• [Required actions]
1/ In the review essay below, how many images of material swatches does the reviewed book contain?
2/ Rewrite the paragraph of the review essay below that begins "A French-flapped paperback" as a bulleted list, keeping its main facts.

• [Article]

--- BEGIN ---

Review Essay / Notes Critiques - Comestible/Edible : L’aliment comme matériau/Food as material -

Review Essay / Notes Critiques
Comestible/Edible : L’aliment comme matériau/Food as material

David Szanto
Université du Québec à Montréal

Review of Diane Leclair Bisson. 2009. Comestible/Edible : L’aliment comme matériau/Food as material. Outremont, Québec : Éditions du Passage.
Pp. 120, illustrations, soft cover, ISBN 9782922892406, 24,95 $.

1 A French-flapped paperback with a circular hole drilled through its forehead. On the cover, two languages and a dusty, shallow-focus photo of a crumbly, purple-hued substance (Fig. 1). Inside, minimal text and thirty-two images of industrial (artisanal?) material swatches annotated with colours (i.e., Pantone number), pigments (anthocyanins, carotenoids, polyphenols), shaping techniques (heating, casting, drying), ingredients (purées, powders, oils, juices) and textures (flexible, rigid, gelatinous). In the final pages, an intriguing but unappetizing recipe for Scoop: carob cracker and a bibliography of food pigments.

--- END ---

• [Data entries]
--- BEGIN ---

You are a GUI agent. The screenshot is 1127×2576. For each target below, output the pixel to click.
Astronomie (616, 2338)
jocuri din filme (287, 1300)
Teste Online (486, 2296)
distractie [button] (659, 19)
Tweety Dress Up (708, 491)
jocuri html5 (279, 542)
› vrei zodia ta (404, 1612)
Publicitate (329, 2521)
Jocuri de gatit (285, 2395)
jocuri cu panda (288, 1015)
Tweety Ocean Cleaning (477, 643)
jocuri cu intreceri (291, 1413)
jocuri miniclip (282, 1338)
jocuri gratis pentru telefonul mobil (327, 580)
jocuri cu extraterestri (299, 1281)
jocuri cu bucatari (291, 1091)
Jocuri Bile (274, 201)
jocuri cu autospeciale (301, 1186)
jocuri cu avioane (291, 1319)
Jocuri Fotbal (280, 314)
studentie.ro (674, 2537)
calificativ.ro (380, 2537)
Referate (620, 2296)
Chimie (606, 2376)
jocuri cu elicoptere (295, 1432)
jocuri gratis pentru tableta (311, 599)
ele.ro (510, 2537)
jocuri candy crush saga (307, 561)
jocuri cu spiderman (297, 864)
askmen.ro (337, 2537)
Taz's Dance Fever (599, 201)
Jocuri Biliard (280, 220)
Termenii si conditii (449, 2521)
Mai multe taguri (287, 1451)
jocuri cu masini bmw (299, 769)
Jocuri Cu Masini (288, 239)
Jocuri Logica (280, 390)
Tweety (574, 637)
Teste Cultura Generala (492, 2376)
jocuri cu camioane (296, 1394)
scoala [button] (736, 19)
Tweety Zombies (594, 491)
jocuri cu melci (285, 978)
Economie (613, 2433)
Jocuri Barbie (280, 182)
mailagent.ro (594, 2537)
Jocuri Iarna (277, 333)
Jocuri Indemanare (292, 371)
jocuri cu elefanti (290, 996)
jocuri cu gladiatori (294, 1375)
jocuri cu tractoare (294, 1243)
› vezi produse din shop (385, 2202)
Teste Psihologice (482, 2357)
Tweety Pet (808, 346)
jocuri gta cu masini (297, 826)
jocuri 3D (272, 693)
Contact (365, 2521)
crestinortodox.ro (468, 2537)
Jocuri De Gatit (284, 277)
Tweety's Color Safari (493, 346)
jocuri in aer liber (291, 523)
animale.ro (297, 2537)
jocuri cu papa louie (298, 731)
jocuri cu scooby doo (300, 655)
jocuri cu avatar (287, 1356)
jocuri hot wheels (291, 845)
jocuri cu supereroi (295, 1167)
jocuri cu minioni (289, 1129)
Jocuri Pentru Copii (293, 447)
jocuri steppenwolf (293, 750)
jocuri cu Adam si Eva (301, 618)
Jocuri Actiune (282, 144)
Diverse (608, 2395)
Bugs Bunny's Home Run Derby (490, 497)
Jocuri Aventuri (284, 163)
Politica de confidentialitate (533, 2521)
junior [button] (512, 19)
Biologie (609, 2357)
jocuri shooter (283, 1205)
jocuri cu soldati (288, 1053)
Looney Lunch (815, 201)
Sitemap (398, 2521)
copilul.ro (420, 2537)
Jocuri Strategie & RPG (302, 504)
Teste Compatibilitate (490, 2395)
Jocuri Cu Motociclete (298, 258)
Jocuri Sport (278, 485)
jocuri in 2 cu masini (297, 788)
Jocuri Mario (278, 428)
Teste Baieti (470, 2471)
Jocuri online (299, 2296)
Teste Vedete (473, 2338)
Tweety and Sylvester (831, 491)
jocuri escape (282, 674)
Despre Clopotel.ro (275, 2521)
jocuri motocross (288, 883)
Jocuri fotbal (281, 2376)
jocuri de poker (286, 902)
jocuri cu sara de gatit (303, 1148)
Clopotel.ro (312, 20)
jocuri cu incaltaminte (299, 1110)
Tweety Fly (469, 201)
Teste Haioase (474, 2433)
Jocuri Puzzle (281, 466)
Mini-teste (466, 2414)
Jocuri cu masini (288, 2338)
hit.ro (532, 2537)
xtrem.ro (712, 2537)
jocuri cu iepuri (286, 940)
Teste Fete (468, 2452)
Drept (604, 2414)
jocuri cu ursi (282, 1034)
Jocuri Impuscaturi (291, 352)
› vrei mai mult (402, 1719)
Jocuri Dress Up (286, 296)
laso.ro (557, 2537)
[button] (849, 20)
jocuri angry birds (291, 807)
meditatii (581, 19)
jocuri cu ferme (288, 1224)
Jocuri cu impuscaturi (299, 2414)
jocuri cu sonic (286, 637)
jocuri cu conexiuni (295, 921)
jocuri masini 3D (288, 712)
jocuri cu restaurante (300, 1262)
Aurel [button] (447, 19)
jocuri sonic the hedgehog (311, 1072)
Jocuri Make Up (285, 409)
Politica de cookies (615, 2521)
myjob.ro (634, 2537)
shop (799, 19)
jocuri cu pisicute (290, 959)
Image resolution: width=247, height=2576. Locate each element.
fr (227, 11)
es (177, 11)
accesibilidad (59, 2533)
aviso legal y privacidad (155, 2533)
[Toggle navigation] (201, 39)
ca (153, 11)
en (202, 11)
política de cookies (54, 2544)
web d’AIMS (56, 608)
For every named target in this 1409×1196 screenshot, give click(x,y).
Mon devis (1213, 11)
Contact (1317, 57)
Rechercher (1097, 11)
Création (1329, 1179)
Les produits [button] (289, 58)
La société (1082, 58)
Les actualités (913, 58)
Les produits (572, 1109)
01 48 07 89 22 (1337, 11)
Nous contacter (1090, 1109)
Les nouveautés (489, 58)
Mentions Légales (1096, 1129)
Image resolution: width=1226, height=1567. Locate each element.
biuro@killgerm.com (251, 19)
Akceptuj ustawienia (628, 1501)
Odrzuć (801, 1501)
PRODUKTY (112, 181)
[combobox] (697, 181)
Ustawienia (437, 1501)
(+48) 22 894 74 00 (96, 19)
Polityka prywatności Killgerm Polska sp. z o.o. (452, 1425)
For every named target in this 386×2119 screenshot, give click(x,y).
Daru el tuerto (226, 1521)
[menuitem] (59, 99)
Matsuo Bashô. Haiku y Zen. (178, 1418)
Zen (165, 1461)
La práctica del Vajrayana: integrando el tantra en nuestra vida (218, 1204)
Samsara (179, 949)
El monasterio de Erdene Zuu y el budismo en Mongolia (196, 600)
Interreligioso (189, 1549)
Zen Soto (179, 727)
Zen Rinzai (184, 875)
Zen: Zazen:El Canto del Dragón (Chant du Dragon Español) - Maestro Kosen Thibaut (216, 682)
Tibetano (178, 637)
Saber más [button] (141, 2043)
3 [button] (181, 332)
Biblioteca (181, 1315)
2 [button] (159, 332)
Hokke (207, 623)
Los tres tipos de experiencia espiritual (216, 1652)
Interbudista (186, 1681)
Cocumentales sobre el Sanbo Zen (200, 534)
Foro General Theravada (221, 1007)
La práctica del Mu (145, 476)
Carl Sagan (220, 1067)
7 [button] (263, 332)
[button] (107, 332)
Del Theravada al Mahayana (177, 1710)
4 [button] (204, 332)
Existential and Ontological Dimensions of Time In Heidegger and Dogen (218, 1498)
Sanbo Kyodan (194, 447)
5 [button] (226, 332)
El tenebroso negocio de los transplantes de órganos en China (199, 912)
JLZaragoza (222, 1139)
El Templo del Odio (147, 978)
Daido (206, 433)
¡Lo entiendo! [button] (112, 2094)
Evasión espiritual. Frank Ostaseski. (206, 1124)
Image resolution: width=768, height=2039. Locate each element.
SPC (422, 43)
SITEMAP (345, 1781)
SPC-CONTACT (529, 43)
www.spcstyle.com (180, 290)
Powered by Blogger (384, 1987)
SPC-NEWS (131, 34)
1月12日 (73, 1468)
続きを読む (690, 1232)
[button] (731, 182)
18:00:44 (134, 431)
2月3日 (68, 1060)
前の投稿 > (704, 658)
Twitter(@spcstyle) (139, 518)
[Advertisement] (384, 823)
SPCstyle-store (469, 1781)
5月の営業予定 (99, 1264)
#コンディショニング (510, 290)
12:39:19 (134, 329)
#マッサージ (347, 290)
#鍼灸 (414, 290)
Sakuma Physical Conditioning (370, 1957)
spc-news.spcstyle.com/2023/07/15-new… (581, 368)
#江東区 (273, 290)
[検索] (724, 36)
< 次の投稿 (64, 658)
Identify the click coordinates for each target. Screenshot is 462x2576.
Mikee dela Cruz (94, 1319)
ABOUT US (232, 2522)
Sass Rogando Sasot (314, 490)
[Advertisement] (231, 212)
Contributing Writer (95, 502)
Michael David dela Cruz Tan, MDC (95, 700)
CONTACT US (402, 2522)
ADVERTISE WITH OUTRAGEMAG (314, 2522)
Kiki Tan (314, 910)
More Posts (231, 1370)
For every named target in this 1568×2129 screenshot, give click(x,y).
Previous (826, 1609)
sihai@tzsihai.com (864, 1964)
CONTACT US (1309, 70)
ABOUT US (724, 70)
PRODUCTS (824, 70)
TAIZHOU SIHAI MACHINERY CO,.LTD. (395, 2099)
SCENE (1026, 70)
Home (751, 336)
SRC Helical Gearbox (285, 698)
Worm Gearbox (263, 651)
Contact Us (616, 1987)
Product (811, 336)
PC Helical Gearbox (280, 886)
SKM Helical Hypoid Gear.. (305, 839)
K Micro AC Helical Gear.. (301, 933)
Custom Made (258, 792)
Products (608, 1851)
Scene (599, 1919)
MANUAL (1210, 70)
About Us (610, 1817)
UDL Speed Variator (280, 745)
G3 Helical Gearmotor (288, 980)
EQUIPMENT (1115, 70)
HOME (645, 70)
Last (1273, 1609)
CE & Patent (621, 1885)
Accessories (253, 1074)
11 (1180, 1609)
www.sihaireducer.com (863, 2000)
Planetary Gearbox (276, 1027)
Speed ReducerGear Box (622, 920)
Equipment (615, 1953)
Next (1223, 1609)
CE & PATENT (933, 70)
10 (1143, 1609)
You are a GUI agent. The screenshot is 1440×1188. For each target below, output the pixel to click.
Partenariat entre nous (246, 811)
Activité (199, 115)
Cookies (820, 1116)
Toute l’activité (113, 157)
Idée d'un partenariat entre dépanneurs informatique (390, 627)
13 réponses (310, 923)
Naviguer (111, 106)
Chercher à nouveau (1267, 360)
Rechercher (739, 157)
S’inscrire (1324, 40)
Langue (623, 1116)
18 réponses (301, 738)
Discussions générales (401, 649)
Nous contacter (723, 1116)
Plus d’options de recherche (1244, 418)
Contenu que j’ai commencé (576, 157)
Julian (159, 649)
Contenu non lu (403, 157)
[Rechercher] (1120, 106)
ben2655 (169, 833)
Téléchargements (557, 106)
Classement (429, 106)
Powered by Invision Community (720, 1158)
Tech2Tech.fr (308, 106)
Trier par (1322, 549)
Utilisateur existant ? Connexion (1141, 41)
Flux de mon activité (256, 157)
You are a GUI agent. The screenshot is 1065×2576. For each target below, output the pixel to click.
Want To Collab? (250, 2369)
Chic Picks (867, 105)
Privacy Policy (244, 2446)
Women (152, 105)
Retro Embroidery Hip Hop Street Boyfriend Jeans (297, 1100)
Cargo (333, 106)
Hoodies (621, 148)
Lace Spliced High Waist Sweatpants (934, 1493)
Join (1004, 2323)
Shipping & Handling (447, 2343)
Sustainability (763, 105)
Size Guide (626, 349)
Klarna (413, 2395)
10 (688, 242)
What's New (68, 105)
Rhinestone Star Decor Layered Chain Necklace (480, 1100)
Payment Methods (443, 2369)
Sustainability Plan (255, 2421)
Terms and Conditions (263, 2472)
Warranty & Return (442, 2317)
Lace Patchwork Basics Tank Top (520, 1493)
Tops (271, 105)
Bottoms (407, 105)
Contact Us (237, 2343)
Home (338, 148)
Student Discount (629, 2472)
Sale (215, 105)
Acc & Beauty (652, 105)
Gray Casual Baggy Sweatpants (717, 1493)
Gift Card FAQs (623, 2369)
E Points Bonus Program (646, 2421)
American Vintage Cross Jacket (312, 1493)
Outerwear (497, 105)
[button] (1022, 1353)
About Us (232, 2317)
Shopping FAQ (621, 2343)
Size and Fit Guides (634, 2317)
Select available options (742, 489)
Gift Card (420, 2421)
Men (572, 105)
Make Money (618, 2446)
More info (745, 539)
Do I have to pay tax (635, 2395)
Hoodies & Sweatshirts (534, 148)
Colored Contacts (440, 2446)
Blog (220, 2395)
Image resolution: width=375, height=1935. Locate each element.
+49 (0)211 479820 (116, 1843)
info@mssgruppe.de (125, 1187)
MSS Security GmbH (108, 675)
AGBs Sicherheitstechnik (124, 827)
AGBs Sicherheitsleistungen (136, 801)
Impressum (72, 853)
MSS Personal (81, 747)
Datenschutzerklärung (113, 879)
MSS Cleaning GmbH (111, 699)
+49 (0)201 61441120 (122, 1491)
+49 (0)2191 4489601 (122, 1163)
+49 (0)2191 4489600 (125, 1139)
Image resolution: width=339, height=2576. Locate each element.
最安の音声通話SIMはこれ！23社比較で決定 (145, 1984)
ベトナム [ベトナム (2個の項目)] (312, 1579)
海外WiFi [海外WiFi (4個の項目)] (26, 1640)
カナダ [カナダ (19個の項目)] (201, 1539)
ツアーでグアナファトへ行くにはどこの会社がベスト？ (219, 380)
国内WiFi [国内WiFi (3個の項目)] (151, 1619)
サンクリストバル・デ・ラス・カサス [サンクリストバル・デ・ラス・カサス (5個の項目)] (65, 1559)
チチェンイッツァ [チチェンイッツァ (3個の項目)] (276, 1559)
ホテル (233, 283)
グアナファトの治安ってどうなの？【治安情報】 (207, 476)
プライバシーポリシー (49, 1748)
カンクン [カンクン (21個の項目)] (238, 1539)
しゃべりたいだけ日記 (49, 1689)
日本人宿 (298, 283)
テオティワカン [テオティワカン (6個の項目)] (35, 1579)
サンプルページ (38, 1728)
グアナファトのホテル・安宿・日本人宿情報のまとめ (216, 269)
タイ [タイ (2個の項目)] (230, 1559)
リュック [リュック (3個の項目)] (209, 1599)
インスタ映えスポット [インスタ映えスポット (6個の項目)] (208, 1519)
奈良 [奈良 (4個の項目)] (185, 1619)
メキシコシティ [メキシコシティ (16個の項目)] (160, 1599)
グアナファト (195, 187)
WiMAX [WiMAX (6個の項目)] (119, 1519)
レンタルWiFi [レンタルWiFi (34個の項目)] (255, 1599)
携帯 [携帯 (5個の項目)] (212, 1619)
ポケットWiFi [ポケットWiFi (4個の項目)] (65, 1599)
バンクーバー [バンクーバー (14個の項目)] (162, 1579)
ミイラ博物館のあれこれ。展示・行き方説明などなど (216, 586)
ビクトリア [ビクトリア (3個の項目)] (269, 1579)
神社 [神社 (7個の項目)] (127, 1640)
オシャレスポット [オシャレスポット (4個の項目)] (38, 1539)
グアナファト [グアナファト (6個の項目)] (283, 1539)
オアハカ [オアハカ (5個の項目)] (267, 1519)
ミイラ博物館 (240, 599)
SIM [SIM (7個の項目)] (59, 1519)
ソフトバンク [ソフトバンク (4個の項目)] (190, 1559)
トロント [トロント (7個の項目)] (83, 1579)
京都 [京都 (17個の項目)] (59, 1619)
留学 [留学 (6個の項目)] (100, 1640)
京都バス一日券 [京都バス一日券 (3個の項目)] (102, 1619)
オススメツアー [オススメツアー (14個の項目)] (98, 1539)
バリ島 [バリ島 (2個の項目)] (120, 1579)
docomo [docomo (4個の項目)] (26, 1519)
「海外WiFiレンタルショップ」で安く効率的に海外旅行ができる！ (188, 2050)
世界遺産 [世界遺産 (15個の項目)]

--- END ---

• [Worked answers]
1/ Thirty-two.

2/
- Format: a French-flapped paperback with a circular hole drilled through its forehead
- Cover: two languages and a dusty, shallow-focus photo of a crumbly, purple-hued substance (Fig. 1)
- Inside: minimal text and thirty-two images of industrial (possibly artisanal) material swatches
- Swatch annotations: colors (Pantone number), pigments (anthocyanins, carotenoids, polyphenols), shaping techniques (heating, casting, drying), ingredients (purées, powders, oils, juices) and textures (flexible, rigid, gelatinous)
- Final pages: an intriguing but unappetizing recipe for Scoop: carob cracker, and a bibliography of food pigments